Work out how many lines below contain "computer". Provide only the figure.

■ PROVIDED RECORDS
Start of Block

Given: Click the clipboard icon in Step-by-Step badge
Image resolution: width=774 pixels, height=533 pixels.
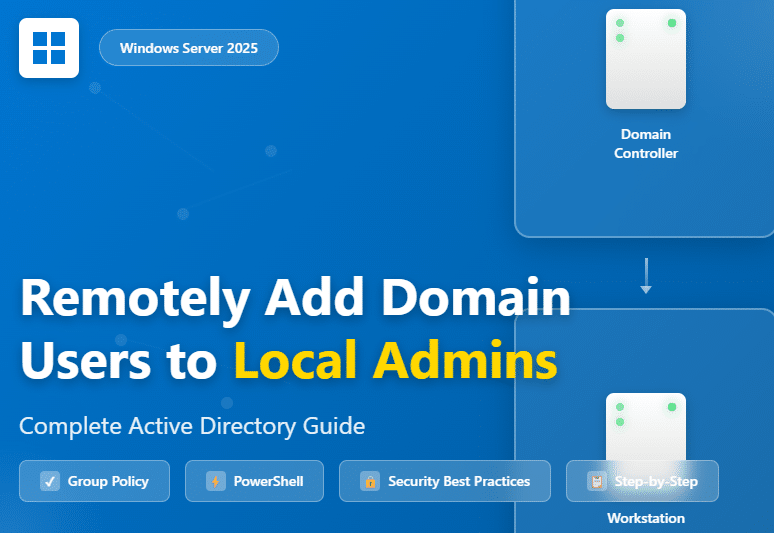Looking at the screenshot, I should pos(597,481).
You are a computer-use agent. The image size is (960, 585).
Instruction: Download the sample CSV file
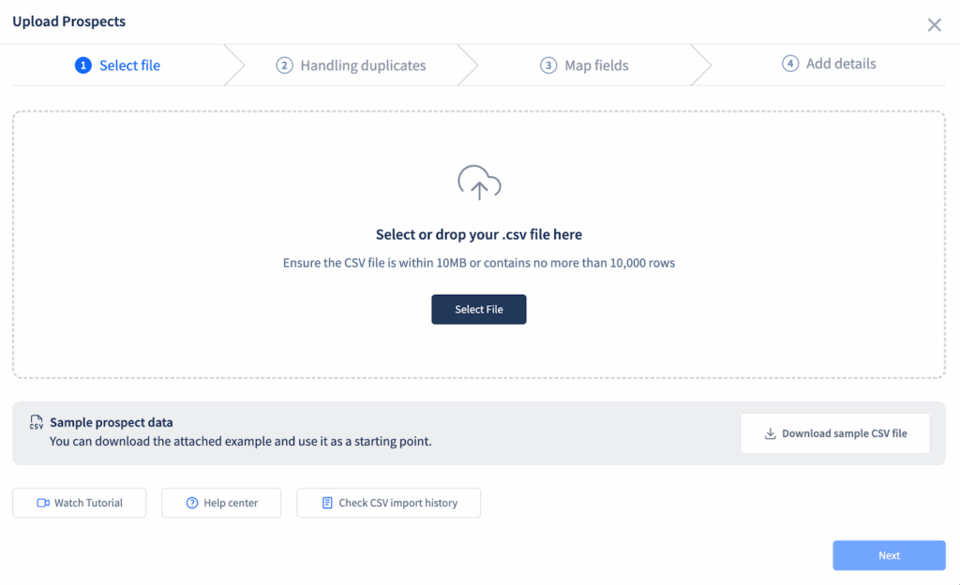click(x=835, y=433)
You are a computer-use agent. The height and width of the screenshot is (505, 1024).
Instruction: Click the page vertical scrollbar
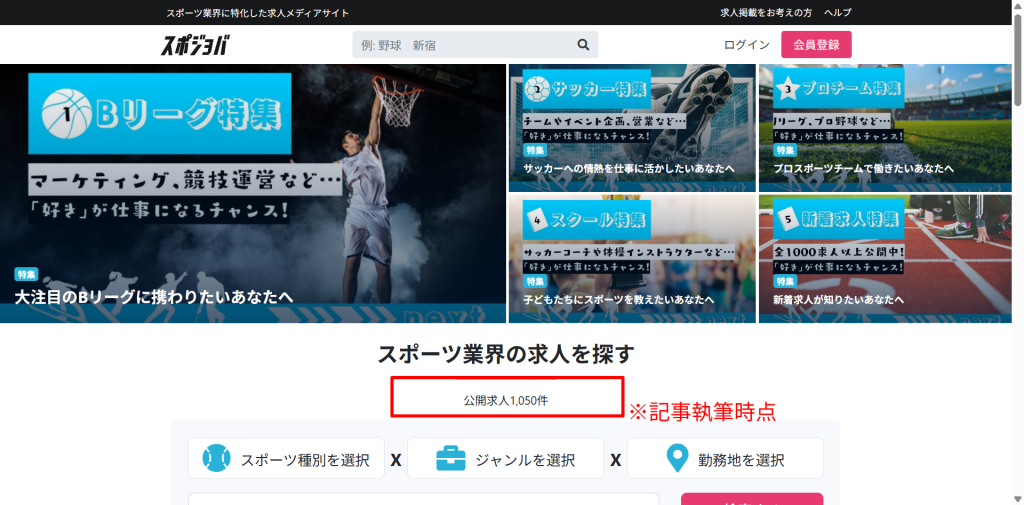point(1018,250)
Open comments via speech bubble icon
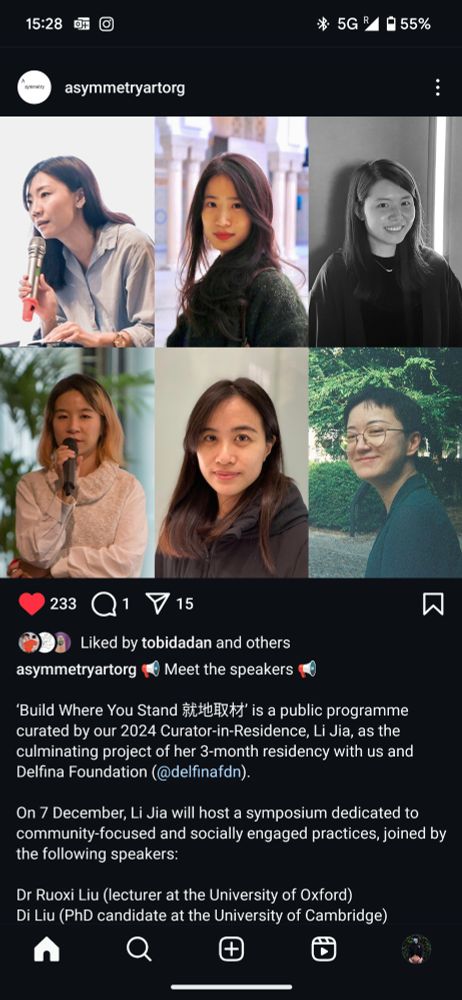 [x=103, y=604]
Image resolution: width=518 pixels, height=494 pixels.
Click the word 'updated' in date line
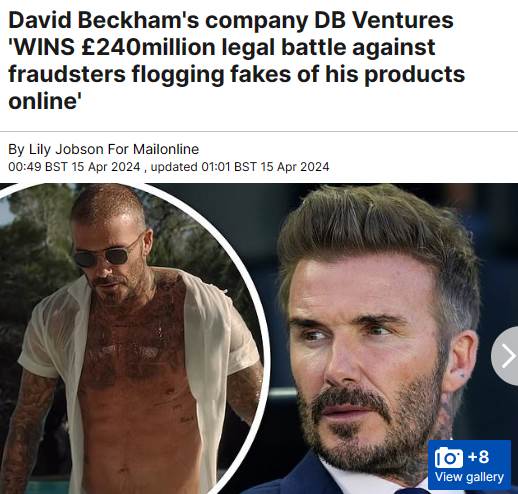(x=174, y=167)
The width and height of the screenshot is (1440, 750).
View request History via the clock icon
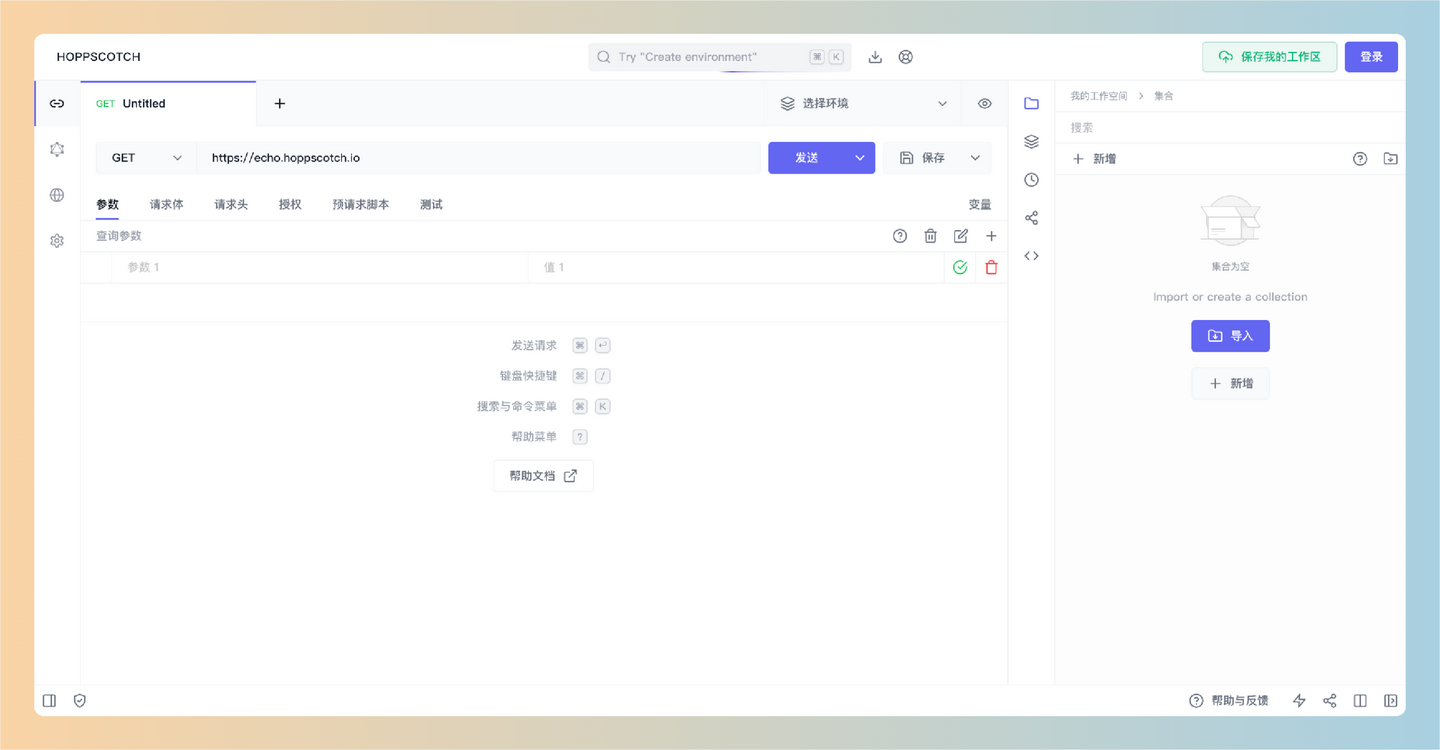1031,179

End of Block

■ SOLUTION TO THIS PROBLEM
2